--- Start of RECORDS SUPPLIED ---

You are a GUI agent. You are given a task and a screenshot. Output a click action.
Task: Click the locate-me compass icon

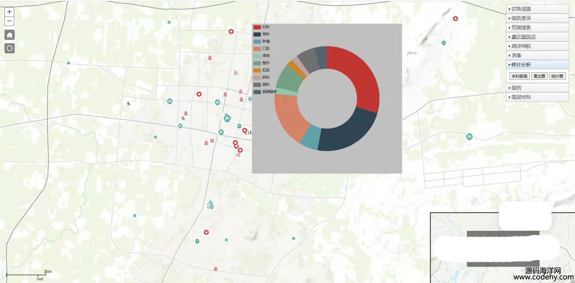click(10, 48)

--- End of RECORDS SUPPLIED ---
--- Start of RECORDS SUPPLIED ---

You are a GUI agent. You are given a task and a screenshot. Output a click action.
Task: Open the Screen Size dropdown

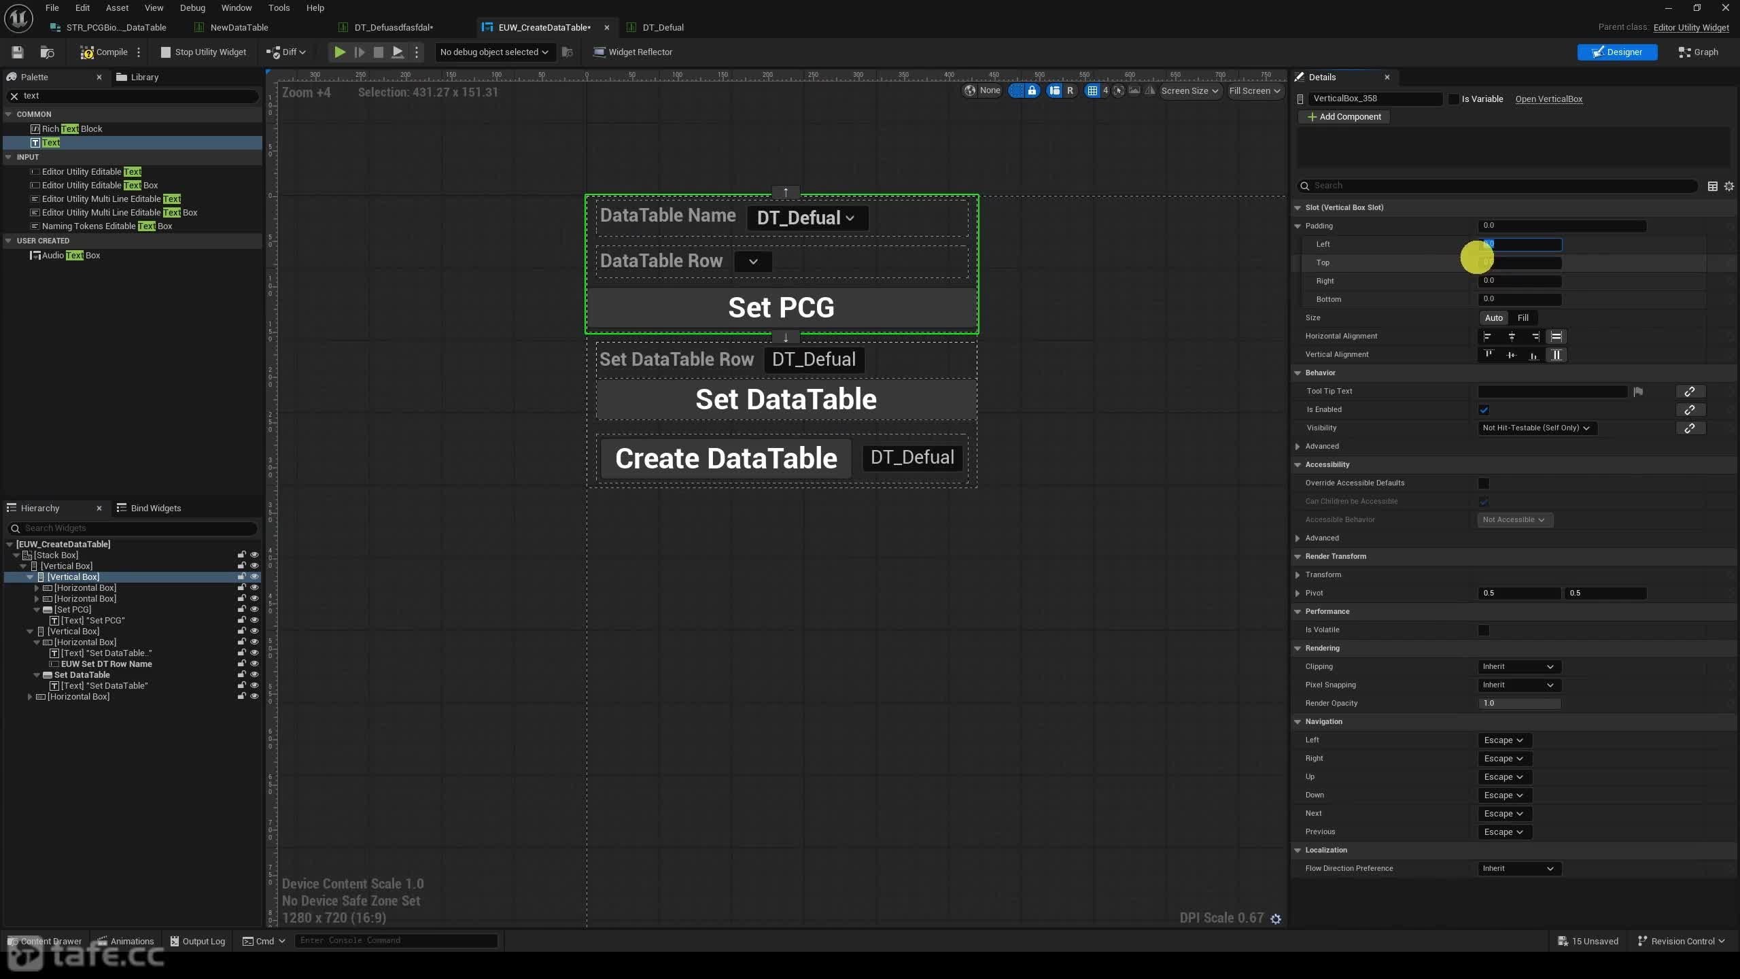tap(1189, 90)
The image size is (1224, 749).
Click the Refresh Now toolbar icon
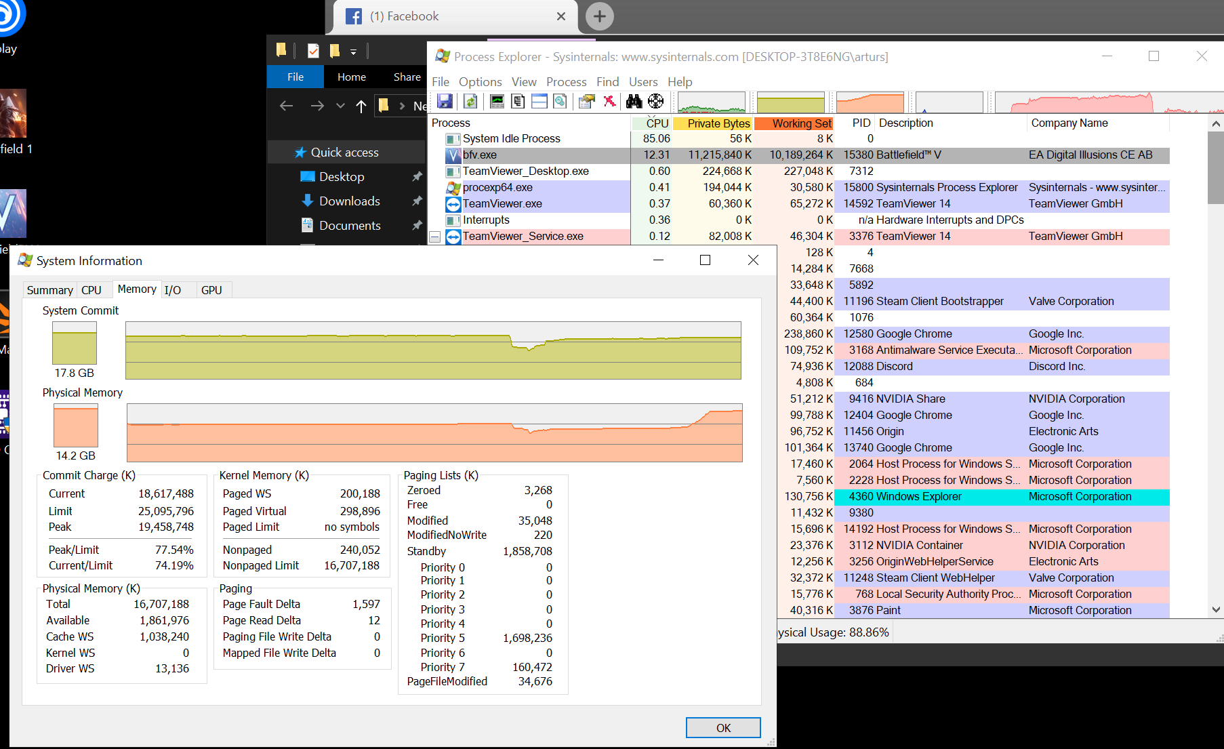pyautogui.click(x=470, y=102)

--- End of RECORDS SUPPLIED ---

## PROBLEM TO SOLVE
Copy the records word for word, from the line that contains "The image size is (1224, 749)." through the line that contains "pyautogui.click(x=470, y=102)", with both of those lines included. Leave the pictures out of your answer.

## COMPLETED EXERCISE
The image size is (1224, 749).
Click the Refresh Now toolbar icon
pyautogui.click(x=470, y=102)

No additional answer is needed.